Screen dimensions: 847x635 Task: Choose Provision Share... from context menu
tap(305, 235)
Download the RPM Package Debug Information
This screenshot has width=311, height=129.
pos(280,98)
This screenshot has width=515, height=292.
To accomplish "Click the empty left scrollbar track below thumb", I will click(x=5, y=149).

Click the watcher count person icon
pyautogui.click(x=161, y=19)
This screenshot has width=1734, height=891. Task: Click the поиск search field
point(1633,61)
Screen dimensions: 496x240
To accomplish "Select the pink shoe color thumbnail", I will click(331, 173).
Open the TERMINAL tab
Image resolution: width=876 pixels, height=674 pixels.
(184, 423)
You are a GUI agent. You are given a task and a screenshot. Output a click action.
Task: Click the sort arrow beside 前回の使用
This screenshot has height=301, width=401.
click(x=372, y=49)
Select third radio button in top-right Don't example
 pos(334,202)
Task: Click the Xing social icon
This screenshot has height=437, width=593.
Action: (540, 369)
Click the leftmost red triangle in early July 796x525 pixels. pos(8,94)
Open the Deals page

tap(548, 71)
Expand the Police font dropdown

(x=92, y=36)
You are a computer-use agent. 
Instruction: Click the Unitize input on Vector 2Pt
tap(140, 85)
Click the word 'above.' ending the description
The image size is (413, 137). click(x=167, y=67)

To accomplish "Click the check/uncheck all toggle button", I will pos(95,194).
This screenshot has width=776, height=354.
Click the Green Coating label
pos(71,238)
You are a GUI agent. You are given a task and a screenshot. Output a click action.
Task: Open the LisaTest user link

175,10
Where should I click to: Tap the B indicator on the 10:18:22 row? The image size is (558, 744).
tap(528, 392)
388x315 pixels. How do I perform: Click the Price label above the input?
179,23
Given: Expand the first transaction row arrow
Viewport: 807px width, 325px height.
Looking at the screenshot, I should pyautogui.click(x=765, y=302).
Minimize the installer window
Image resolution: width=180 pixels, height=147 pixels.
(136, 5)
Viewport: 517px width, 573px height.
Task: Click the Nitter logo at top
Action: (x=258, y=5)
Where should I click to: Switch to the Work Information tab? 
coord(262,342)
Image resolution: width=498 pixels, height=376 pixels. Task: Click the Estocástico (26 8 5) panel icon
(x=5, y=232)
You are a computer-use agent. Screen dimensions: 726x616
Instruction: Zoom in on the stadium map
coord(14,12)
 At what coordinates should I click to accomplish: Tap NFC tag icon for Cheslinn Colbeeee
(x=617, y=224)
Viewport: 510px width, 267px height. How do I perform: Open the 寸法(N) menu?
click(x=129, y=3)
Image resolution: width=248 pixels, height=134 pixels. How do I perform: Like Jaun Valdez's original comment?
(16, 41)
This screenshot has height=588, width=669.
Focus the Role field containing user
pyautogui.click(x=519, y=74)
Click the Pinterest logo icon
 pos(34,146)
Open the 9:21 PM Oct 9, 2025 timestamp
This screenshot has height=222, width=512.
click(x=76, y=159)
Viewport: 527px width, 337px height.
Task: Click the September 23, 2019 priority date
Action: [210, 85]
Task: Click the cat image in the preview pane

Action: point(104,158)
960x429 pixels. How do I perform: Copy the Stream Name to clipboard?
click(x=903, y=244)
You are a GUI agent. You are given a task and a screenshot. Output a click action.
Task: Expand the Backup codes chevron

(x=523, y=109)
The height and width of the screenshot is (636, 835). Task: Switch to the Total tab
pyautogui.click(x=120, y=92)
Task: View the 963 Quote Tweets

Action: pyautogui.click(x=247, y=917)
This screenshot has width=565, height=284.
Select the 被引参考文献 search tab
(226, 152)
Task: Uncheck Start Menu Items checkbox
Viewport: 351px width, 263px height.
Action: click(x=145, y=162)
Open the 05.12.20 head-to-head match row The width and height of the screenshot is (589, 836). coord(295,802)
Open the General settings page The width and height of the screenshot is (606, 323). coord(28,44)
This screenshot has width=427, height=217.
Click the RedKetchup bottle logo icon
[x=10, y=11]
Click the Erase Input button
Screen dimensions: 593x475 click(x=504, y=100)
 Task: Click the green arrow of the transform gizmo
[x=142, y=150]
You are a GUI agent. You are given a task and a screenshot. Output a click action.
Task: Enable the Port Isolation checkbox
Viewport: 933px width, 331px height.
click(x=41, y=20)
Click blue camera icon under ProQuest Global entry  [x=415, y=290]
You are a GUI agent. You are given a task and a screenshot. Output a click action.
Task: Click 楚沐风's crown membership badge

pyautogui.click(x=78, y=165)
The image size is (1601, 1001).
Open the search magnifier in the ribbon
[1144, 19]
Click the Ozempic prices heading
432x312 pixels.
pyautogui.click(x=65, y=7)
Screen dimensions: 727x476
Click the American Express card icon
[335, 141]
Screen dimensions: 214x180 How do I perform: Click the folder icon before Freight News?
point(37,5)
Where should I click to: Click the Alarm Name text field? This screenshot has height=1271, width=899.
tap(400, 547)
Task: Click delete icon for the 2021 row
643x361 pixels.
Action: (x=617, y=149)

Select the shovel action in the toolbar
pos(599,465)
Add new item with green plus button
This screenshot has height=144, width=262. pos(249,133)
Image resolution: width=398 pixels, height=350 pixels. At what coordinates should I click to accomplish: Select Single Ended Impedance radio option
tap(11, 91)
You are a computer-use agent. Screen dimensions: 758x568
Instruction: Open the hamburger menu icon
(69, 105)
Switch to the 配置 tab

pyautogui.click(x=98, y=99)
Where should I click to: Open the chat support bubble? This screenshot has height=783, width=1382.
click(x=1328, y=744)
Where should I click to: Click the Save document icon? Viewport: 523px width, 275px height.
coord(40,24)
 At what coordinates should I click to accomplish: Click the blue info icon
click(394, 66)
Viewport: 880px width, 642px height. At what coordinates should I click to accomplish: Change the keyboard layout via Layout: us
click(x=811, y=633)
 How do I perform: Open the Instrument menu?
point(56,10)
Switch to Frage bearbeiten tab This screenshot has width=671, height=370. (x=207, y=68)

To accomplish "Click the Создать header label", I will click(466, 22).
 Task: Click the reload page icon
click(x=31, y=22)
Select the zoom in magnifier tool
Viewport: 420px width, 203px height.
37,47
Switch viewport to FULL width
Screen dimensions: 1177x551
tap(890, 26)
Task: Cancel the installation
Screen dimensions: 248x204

▸ **Task description**: Copy out each line of the listing that holds the word "computer".

▸ **The answer**:
You are a computer-use agent. 
You are a computer-use agent. Screen dimensions: 726x616
You are a computer-use agent. Screen dimensions: 758x568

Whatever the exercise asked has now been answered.